Participants’ Reflections:

  • I found the writing and the piece you chose incredibly resonating for me. In fact, I have this card that says “stop thinking” and I also have this book entitled “Comfortable with Uncertainty.” I find when I’m meditating, I make lists of things I need to do. Today I was trying to accept my brain and its worrying and also look at what I’m resisting. I still don’t have all the answers, but I do appreciate the questions that surfaced. I do love this group.

  • I love the idea that overthinking is like an alarm clock to wake me up that my heart needs to open. When I’m so engrossed in overthinking, that’s the last thing on my mind. These are uncertain times, and it’s so easy to get caught up in thinking. Most of what’s going to happen is in the future. My body is here right now always available to me. It’s a natural thing to go there, but when caught up in thinking I forget.

  • I remember doing an experiment once when my head was so caught up in the worry of everything. I made myself sing which was like trying to pulling something out which didn’t want to come out. Once I sang, it opened up my heart and I felt better.

  • A good thing to do is some sort of movement practice because that gets me out of my head and into my body. I engage my heart doing movement and dance.

  • The Matt Kahn piece is very carefully crafted. What struck me is when we meet through our hearts is when there is a connection. If we had been doing that as a country before we came to this place, we wouldn’t be in this predicament. There is a lot of thinking and labeling. If we have imagination and we feel with our hearts what the other person’s life is, there’s a way forward. It opens up compassion.

  • I keep feeling that the verb we use when we are using our brains is “I think” or “I’m thinking.” When we’re using our hearts, we say “I’m feeling.” I was just thinking and feeling that when I’m in a group, if someone says “I feel” it’s like my antennae goes up quicker than when someone says “I’m thinking.” Maybe we need to change our language. I was also thinking about the expression “drop down into your heart.” I’ve heard “Put your thinking cap on.”

  • We don’t want to get rid of our minds, our mind is important.
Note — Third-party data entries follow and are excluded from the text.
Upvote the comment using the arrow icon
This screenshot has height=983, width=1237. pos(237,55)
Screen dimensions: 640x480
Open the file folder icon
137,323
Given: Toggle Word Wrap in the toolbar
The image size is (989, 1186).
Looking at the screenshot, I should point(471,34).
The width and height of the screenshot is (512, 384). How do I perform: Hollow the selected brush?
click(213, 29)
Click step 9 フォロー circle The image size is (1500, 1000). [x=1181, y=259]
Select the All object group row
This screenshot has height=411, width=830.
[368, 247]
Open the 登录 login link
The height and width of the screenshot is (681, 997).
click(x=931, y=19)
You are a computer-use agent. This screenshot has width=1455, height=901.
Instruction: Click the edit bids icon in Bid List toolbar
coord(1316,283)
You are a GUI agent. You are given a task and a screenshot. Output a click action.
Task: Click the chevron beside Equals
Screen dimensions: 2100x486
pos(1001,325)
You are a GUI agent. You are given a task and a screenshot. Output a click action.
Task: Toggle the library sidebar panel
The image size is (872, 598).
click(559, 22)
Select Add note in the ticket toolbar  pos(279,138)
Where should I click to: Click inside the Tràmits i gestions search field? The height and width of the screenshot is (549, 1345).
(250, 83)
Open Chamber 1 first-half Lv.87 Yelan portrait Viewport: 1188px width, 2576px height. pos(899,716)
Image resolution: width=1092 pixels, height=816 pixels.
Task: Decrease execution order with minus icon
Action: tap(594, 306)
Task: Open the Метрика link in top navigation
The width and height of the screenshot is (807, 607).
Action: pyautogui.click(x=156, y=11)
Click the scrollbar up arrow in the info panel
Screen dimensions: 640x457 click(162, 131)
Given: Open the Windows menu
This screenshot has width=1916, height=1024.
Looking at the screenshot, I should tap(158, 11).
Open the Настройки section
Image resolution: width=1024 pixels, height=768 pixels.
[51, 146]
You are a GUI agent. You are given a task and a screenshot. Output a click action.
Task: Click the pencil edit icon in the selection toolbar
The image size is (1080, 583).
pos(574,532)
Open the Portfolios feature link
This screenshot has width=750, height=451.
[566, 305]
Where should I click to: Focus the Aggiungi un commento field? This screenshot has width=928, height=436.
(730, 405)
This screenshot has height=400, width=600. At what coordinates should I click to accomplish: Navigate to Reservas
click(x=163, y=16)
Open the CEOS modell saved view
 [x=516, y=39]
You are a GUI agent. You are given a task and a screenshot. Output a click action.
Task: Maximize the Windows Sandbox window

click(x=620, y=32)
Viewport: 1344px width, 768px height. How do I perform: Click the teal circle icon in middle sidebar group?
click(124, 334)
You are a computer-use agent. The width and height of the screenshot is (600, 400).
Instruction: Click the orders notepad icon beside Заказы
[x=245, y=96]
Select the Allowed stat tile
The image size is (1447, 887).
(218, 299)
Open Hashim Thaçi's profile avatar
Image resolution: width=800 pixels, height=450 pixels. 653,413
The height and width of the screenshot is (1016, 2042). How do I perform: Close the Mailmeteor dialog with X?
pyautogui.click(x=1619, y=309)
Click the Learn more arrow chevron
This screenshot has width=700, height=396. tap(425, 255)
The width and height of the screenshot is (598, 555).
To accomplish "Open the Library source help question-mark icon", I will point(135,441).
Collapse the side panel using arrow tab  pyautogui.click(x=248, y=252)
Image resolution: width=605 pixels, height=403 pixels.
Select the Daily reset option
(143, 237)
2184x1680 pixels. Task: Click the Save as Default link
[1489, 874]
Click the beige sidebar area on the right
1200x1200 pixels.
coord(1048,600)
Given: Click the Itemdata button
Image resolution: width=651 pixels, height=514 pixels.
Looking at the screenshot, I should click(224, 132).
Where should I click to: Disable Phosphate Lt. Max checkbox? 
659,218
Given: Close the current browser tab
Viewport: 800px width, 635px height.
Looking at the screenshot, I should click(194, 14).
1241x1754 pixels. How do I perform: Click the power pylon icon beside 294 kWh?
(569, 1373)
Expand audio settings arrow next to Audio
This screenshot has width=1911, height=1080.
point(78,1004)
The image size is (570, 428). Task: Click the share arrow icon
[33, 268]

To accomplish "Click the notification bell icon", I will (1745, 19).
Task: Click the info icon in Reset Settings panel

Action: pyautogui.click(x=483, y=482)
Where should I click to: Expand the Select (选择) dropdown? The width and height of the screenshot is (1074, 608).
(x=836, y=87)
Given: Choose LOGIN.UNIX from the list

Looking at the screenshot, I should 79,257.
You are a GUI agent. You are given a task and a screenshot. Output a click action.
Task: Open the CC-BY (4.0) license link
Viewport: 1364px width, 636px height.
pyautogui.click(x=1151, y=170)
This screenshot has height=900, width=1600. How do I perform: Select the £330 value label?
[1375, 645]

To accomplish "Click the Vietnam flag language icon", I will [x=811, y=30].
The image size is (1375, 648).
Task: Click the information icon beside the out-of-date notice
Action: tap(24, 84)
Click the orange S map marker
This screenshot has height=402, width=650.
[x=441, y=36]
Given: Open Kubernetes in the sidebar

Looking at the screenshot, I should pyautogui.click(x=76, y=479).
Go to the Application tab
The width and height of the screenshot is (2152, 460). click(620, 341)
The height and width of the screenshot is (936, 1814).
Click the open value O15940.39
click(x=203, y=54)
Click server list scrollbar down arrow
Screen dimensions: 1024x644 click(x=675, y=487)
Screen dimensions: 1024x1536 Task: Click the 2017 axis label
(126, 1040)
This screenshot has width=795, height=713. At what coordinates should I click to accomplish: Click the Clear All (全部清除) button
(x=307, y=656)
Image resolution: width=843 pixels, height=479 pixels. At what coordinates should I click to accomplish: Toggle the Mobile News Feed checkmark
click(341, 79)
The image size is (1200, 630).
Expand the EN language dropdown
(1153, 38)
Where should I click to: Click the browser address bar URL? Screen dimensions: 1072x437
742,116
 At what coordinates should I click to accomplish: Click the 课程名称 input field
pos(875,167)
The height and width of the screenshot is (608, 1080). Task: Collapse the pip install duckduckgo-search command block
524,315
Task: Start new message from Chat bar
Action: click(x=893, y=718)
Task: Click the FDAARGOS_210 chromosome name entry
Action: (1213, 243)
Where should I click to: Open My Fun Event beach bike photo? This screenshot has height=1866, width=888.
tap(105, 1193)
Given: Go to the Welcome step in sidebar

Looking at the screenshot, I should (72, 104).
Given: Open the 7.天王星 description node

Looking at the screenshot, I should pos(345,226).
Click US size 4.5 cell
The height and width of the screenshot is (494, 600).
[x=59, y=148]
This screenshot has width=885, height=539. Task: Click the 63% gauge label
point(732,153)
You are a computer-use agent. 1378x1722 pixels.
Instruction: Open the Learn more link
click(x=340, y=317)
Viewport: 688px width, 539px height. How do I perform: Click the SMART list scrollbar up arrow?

If we drop down to our heart and then speak, do our thinking after we dropped down to the heart, let that be our education center. Then it would be better.

  • My sister always says “kiss your brain.” She teaches small kids to get them to appreciate their thinking with their hearts. I like the line, things that we label as flaws are just information that spirit is trying to give us. It’s a really nice way to look at how we treat ourselves. Trying to connect the dots to everything that happens in life is part of overthinking. I always say don’t connect the dots. In these times, I want to connect the dots, but that’s all the intellectual side. The key is to stay in the present, stay in the heart and don’t overthink things.

  • I’m asking for prayers for my relative who was admitted to the hospital. I know it’s a transition time and she’s fighting it tooth and nail. I feel like I’m going into turbulent waters again with the whole situation. I want to keep things simple and communicate from my heart. Thank you for the prayers.

  • It’s easy to start overthinking as you’re thinking about how to deal with situations that haven’t happened yet. What always helps me is when I have a difficult situation, I bring in something that represents what I want to remember like feeling centered and staying connected with my heart. An amulet like a stone or something is helpful. In meditation, set the intention of what the amulet represents and carry it with you. It’s present with you, and there to be a reminder that it represents balance or calmness. It is support for you in a difficult situation.

  • Thank you for joining us. Thank you for listening to my words and Matt Kahn’s words. I hope you all have a gentle day.